Sample Dagbani-TTS-Dataset

Description

This dataset comprises 2,488 high-quality audio recordings of read speech produced by a single Dagbani speaker over 16 sessions. Dagbani (ISO 639-3: dag), also known as Dagbane or Dagomba, is a Gur language of the Niger-Congo family spoken primarily in the Northern Region of Ghana, particularly in the Dagbon traditional area. It is the most widely spoken language in northern Ghana and serves as a lingua franca across the region. Despite being spoken by an estimated 3 to 4 million people, Dagbani remains severely under-resourced in terms of digital speech data, making this dataset a significant contribution to natural language processing efforts for the language. Audio files are provided in MP3 format (approx. 185 MB), totalling 2 hours, 50 minutes and 59 seconds of speech. The dataset includes 16 audio/sentence mapping files in TSV format, containing 2,488 aligned audio/sentence pairs in total. Transcriptions follow the standard Dagbani orthography as developed by the Dagbani Orthography Committee and used in published Dagbani materials. The recordings draw on a range of textual material in Dagbani, offering varied prosodic and lexical diversity for training and evaluating TTS and ASR models. The dataset is intended for research and scientific use in speech technology for Dagbani.

Language

Dagbani (ISO 639-3: dag), also known as Dagbane or Dagomba, is a Gur language of the Niger-Congo family (specifically the Oti-Volta branch) spoken primarily in the Northern Region of Ghana, in the traditional Dagbon kingdom centred on the town of Yendi. It is the most widely spoken language of northern Ghana, with an estimated 3 to 4 million speakers, and functions as a regional lingua franca across the north of the country. Dagbani is typologically characterised by agglutinative morphology, subject-verb-object (SVO) word order, and a system of noun classes. The language has a rich tonal system in which tone is lexically and grammatically distinctive. Dagbani also exhibits nasal vowels, prenasalised consonants, and labialised and palatalised consonant clusters.

Variants

The recordings in this dataset were produced by a single speaker of Dagbani from Ghana.

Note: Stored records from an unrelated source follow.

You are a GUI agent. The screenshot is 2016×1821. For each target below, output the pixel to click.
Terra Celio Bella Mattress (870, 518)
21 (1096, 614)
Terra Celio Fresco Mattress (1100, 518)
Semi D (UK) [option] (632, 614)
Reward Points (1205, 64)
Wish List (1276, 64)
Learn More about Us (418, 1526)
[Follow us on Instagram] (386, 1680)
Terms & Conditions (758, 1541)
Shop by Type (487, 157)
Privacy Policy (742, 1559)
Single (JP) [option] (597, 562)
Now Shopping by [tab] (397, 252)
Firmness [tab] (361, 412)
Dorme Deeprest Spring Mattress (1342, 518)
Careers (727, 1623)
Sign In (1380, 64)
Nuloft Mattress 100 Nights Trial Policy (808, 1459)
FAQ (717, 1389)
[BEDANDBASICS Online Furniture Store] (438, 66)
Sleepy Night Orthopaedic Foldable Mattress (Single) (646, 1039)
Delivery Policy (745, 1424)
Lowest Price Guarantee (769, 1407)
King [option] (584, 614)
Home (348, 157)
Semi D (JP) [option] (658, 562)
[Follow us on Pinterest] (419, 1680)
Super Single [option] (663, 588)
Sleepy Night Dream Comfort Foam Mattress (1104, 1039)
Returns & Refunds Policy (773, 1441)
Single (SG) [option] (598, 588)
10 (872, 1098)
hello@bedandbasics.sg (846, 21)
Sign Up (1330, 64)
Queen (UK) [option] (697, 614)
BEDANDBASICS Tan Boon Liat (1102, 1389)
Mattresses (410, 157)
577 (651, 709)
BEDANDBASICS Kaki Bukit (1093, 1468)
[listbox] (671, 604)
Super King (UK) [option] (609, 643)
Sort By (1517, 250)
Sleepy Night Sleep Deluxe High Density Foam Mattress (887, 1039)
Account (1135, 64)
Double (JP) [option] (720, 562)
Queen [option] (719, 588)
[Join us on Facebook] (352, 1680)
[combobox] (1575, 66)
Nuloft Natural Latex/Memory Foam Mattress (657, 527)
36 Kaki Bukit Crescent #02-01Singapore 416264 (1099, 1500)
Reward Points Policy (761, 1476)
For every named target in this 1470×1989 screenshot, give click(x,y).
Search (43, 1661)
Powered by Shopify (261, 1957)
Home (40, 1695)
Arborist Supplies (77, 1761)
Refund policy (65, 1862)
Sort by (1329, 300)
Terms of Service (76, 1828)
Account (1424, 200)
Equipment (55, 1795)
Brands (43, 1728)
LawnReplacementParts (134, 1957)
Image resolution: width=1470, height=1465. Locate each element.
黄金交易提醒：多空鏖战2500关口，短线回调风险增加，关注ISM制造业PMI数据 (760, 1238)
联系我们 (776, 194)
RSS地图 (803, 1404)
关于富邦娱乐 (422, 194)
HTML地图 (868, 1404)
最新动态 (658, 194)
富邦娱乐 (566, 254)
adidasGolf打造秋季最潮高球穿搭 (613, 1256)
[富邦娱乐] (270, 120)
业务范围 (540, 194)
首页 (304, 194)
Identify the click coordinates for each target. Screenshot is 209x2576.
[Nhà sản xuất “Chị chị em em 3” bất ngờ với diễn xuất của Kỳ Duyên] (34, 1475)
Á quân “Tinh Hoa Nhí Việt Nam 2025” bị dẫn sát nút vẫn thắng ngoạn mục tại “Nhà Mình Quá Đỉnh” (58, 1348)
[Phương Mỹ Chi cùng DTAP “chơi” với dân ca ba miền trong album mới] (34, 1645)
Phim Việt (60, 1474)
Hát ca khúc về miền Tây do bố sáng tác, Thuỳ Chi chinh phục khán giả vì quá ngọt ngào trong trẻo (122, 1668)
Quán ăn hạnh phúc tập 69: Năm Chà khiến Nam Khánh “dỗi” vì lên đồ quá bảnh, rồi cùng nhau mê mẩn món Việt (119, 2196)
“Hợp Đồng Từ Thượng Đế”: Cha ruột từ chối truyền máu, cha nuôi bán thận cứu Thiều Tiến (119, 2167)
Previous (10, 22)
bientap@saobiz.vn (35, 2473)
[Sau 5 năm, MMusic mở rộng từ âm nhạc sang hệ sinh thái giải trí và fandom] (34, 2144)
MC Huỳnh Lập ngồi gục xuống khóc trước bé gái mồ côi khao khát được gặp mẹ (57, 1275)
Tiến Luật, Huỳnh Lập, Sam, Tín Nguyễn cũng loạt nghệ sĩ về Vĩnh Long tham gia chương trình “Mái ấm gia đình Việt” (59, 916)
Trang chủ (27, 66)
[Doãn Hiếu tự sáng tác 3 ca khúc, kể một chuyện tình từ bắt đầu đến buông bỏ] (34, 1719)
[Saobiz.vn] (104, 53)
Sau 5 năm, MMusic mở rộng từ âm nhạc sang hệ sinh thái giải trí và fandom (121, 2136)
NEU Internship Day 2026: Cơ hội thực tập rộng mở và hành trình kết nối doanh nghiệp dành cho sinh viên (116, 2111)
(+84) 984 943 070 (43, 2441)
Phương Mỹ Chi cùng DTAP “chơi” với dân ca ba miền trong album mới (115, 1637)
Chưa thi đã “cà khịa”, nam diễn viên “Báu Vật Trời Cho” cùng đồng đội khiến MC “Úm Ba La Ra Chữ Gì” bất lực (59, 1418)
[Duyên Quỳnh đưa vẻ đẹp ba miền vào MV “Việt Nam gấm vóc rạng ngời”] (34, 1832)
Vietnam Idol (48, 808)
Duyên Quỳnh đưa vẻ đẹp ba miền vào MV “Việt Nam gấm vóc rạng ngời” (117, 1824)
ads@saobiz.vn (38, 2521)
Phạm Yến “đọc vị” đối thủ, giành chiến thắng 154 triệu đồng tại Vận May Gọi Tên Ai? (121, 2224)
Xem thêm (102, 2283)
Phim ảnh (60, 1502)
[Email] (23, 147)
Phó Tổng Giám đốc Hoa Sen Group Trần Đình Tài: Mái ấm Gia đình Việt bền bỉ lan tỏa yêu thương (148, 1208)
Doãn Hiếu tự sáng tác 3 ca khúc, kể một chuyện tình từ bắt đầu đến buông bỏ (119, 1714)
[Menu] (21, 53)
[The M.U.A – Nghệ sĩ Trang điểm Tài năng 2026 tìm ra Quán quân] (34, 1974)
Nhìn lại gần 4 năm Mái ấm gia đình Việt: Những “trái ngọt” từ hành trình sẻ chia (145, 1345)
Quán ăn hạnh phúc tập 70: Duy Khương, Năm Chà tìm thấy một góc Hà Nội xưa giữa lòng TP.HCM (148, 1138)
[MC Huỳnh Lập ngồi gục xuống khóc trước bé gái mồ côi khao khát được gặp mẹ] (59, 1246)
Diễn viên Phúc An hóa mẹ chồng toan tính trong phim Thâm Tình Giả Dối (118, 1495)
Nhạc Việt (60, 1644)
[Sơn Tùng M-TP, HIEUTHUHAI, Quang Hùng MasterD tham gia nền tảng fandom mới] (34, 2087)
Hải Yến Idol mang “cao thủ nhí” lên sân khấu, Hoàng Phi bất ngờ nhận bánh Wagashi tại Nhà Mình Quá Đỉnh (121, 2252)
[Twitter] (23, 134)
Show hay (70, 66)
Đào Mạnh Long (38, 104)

The variety recorded is representative of the standard written and broadcast norm of Dagbani as used in the Dagbon area. No sub-variety distinctions are encoded in the dataset.

Alphabet

The orthography used in the transcription of the audio recordings follows the standard Dagbani writing system as developed and standardised by the Dagbani Orthography Committee, in use for Dagbani publications, literacy materials, and broadcast media in Ghana. The orthography is based on the Latin alphabet and employs a set of conventions to represent sounds specific to Dagbani. Tonal distinctions, while present in the spoken language, are not systematically marked in the standard orthography. Dagbani makes use of several digraphs (e.g., gb, kp, ny, ng) to represent labial-velar stops and palatal/velar nasals. Additional special characters include ɛ (open mid-front vowel), ɔ (open mid-back vowel), and ŋ (velar nasal), which are standard in the orthography. Vowel nasalisation is indicated by a following n in certain environments. The result is an orthographic system that is widely used in Dagbani literacy and publishing, making the transcriptions in this dataset consistent with established written norms.

Source

This dataset was compiled as part of a Text-to-Speech data collection initiative for Dagbani. The textual source material consists of a range of texts in Dagbani, including educational, narrative, and informational content. The speaker read prepared passages drawn from these texts, providing naturalistic and culturally grounded speech data. Recordings were made across 16 sessions and subsequently curated, deduplicated, and aligned with their corresponding transcriptions.

Domain

The dataset consists of prompted read speech in Dagbani. The textual source material derives from a range of registers, including educational, narrative, and informational texts — representative of standard written Dagbani. The recordings offer good prosodic and lexical diversity — including varied sentence lengths, clause structures, and registers — making them suitable for TTS model training and ASR evaluation.

Size

Total size of MP3 audio: approx. 185 MB Total size of TSV mapping files: approx. 300 KB

Structure

This dataset comprises audio clips and audio/text mapping files organised across 16 recording sessions. There are 2,488 audio clips in MP3 format, totalling 2 hours, 50 minutes and 59 seconds of speech. The dataset includes 16 audio/text mapping files (mapping.tsv), each containing aligned audio/sentence pairs for the corresponding session, with 2,488 aligned pairs in total. Each TSV file contains the following fields: audio_filename, key, sentence, attempts.

Sample

Audio filename	Sentence
333399be5fc74b7c408d9d70e14b6048.mp3	ZAŊ TI PIRAMƐRI SHIKURITI kpa yila maa gbunni mini haŋkali shɛli di ni mali.
e8d89515d173d19c371cc7f3608a6dab.mp3	Bɔ ka nachimba maa lee niŋda?
cb818087e0730aa70d2c8b7a3bc44630.mp3	Yi tɛhiya ni bɛ suhu gbaai bɛ ni niŋdi shɛli maa?
78e82ad98c5081053891accc6f970a77.mp3	Yilimiya yila maa ka buɣisima.
7b105d736141d508b7e9614649e5b299.mp3	N-yili bia yolibu yila/biyoliyila ni kumsi din lu n-zahim ka zamzam zaŋ kpa bia yolibu yila/biyoliyila daan- faannima ni nyɛ
0ac17072189a293ba7f91492943c427d.mp3	shɛŋa zaŋ n-ti bilɛɣu
e5a981e04602f749df51890fdf880567.mp3	bia ma ni biyola.
afbf7b31118d2cf95432ef1c9b62ae02.mp3	A ma chaŋla Tuunaayili sima piɛbu
751e9ab8b141c600501da74dbf827917.mp3	N-sabi lahibali shɛli bɛ ni karim kolivaai ni nyɛ shɛli.
78fd6809ce3e02de7573fe3a33933aff.mp3	Gbana sabbu mini talifoon nyɛla lahibali wuligibu soya.